Benson could get no satisfaction from the man in charge of the corral. He questioned him as he watched him shift the saddle from Soapy to a powerful black. Slowman only knew that Mrs. Courtlandt came for Patches at about two o'clock. She was humming and laughing softly to herself as she led him off, quite as though she had heard some good news—or—or was up to some mischief; women were like that, when they had something up their sleeves, he'd noticed. None of the boys who had gone after the Shorthorns had returned. Mr. Courtlandt had 'phoned the corral from Slippy Bend that he should not be back to the ranch until morning, and to keep a sharp watch over the horses.
"By cripes, when he said that," Slowman added as he looked at Benson with eyes so curiously crossed that they appeared to regard an object from the north and south extremes of the pole of vision, "it sent the creeps all over me. It was almost as good as though I'd gone back to the days of honest-to-God hold-ups an' rustlin's. I'm sorry about Mrs. Courtlandt, Mr. Tommy, but don't you worry. You'll like as not find her over takin' care of Jim Carey's baby. I hear the kid's a boy," with a sheepish grin.

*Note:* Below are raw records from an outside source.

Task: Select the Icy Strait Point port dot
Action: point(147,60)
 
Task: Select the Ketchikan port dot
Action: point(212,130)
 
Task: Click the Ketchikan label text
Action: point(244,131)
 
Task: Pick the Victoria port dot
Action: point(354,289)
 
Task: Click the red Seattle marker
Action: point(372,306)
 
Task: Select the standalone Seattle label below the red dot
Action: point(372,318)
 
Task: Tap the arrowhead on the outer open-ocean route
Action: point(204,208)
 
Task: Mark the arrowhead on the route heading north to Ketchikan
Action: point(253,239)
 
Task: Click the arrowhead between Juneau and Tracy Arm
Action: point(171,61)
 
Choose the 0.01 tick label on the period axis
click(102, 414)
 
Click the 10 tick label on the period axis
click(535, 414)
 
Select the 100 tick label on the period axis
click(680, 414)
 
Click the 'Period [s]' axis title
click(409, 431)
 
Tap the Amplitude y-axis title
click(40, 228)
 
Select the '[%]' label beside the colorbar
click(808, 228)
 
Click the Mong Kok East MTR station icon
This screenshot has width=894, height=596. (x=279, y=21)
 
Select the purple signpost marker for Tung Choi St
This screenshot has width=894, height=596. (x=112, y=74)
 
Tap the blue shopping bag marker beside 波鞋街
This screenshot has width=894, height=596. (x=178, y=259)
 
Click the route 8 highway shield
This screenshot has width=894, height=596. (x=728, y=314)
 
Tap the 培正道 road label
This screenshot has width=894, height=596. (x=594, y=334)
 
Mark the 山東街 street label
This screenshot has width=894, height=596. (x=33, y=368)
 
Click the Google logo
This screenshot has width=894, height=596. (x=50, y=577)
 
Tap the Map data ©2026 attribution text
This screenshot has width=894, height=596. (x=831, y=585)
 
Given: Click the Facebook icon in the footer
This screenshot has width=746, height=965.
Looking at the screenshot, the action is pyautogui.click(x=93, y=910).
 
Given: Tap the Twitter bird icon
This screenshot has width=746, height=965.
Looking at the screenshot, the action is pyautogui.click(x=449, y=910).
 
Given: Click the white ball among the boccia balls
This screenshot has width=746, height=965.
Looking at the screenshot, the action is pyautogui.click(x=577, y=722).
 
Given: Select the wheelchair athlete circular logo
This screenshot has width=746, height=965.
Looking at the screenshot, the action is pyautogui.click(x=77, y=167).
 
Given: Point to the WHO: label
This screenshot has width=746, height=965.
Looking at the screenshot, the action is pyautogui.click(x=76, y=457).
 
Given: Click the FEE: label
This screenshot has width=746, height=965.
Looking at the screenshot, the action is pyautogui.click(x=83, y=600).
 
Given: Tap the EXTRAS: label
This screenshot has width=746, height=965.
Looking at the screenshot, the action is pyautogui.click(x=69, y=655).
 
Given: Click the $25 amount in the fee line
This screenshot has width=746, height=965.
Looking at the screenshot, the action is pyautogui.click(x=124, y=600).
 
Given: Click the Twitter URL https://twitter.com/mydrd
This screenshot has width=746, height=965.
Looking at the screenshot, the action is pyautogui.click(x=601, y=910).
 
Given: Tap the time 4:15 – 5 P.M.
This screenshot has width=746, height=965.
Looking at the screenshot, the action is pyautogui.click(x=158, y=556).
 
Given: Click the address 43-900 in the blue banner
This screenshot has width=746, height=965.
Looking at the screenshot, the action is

As Benson rode out from the corral he looked at the bank of clouds in the southwest and put spurs to his horse. Ming Soy, under cross-examination, had held stoutly to her statement that Jerry had not gone to the field back of the ranch-house. He would ride to the B C first. On the rustic bridge that spanned the stream he stopped to reconnoiter then went on and rounded the clump of cottonwoods that screened the Bear Creek buildings from his view. They were beginning to lose their outline in the deepening gloom. The fast spreading clouds were letting down a curtain of darkness.
Benson had ridden but a few hundred yards when he pulled the black up short. What was that! He listened. The air was still with that curious sinister calm which precedes a storm. The sound came again. It was the whinny of a horse but—but—it was not from the direction of the B C ranch; it came from the level at the foot of the hills beyond.
Tommy's imaginings as he raced across the field would have provided material for a five-reel thriller of the most lurid variety. They blew up like a balloon which has been pricked when he was near enough to the whinnying horse to discover that it not Patches but Ranlett's favorite mount, The Piker. He gave voice to a mild but expressive swear-word.
"Now what's to pay?" he muttered as he flung himself from the saddle and bent over the outstretched figure half buried in the long grass. He knelt. "Beechy!" he exclaimed incredulously. "How the dickens did you——" The recumbent man lifted heavy lids.
"Comment ça——" Returning consciousness cleared the haze from the blue eyes. "Mr. Benson—you—did she find you—instead of——" his eyes closed.
"Beechy! Beechy! Rouse yourself. You must help me," Tommy pleaded. "Have you seen Mrs. Courtlandt? She's—she's lost! Your Lieutenant can't find his wife, Beechy!"
"Mon Lieutenant," the blue eyes looked up at Benson dazedly. "What's that you said, Mr. Benson? Lost his wife? You're wrong, you've got another guess coming." With cautious effort he raised himself on his elbow. "Prop me up, that's better. Don't worry about Mrs. Lieut. She's a good little—sport. She must be getting near the X Y Z by now." His voice was clearer, the color was coming back to his lips.